Programmatically trigger content of a node in the search index

George Tselios asked on February 4, 2020 16:44

Dear Sirs,

The portal that we are currently developing (using Kentico v12.0.51 MVC) has several pages that are designed to display content that is not directly stored in the actual page’s fields but is stored in the page’s descendant nodes. (We call these content only nodes as strips). In this way we may control the layout and the content of a page in a more flexible and dynamic manner.

The portal also provides a full text search feature that we have implemented using the Smart Search and, in more detail, local search indexes of “Pages” index type. We have enabled the search only for the page types of the actual pages and not the strips.
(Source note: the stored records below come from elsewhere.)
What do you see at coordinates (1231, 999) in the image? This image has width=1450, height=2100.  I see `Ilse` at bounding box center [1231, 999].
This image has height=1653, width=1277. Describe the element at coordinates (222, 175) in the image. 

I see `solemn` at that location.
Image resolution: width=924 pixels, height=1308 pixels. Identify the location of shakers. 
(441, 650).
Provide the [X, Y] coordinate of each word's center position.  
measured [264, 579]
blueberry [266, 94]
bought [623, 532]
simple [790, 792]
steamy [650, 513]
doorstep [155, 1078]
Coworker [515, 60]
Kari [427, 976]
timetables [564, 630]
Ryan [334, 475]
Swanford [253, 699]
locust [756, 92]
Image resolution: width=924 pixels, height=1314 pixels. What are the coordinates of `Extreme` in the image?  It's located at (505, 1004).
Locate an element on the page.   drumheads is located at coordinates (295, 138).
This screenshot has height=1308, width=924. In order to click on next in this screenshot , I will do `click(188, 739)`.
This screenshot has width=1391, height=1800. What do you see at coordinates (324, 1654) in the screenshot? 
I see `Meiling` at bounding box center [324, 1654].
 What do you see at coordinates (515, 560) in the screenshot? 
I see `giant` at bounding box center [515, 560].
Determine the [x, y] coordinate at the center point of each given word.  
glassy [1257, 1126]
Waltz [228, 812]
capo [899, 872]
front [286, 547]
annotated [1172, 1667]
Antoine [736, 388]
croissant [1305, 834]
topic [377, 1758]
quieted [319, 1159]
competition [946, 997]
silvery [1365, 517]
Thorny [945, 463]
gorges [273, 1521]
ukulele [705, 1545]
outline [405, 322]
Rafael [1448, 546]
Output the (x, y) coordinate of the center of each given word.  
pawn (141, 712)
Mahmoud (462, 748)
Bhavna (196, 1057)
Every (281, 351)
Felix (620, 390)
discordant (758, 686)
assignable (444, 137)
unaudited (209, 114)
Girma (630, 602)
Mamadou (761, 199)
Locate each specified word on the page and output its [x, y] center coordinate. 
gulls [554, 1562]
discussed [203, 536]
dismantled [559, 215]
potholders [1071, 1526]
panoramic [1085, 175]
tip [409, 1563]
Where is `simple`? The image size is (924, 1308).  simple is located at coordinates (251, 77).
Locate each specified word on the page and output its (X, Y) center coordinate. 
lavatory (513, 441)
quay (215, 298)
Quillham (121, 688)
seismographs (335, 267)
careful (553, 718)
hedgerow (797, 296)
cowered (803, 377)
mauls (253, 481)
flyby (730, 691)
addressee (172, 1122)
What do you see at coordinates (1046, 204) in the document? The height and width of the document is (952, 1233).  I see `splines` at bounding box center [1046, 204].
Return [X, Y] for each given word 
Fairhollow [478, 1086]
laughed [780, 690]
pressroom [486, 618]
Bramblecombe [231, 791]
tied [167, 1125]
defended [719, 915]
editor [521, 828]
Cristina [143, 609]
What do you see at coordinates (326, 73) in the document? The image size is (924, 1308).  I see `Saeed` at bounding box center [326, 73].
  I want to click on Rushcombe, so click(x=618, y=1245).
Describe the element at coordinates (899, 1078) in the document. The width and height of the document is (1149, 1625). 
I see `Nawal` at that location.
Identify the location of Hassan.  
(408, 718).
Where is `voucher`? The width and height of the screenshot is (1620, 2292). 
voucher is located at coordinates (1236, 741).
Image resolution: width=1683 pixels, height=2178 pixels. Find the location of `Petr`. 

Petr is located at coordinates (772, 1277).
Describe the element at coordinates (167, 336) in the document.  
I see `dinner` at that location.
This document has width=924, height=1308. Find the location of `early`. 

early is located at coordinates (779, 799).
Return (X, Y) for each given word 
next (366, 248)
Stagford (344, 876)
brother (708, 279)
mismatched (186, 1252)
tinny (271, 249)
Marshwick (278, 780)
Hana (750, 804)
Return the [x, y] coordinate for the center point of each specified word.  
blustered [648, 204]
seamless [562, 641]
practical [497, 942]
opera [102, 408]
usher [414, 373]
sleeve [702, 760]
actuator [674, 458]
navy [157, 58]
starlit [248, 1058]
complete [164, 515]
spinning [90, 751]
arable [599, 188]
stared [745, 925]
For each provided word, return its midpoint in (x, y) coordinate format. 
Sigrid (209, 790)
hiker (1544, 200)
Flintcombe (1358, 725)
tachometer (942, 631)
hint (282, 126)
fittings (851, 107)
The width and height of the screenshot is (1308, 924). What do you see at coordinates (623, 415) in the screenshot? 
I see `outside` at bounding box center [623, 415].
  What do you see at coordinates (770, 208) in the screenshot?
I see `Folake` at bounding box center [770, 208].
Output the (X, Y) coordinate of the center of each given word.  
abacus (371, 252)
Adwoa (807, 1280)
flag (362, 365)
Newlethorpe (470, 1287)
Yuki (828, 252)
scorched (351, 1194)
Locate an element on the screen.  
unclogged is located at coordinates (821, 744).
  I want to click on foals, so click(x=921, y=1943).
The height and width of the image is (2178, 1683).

In order to additionally index the content that is stored in the strips we have developed a custom module and created an event handler for the DocumentEvents.GetContent.Execute event. Each time the event is triggered, depending on the node’s ClassName, we load its descendant nodes, get the content and add it to the content of the node in the index. In this way when we search for content that is stored in a strip the actual page is returned as a result which is the desired behavior.

The problem we are now facing has to do with the update of the content of the strips. When a strip is updated in the Admin tool, the above event is not triggered in order to add the strip’s content to the parent page, so the search does not function correctly. We need to manually rebuild the index in order to update the index content correctly.

We tried to enable the search functionality for the page types of the strips, which lead to triggering the event but only for the strip node and not its ancestors as well. (I believe that this is the expected behavior).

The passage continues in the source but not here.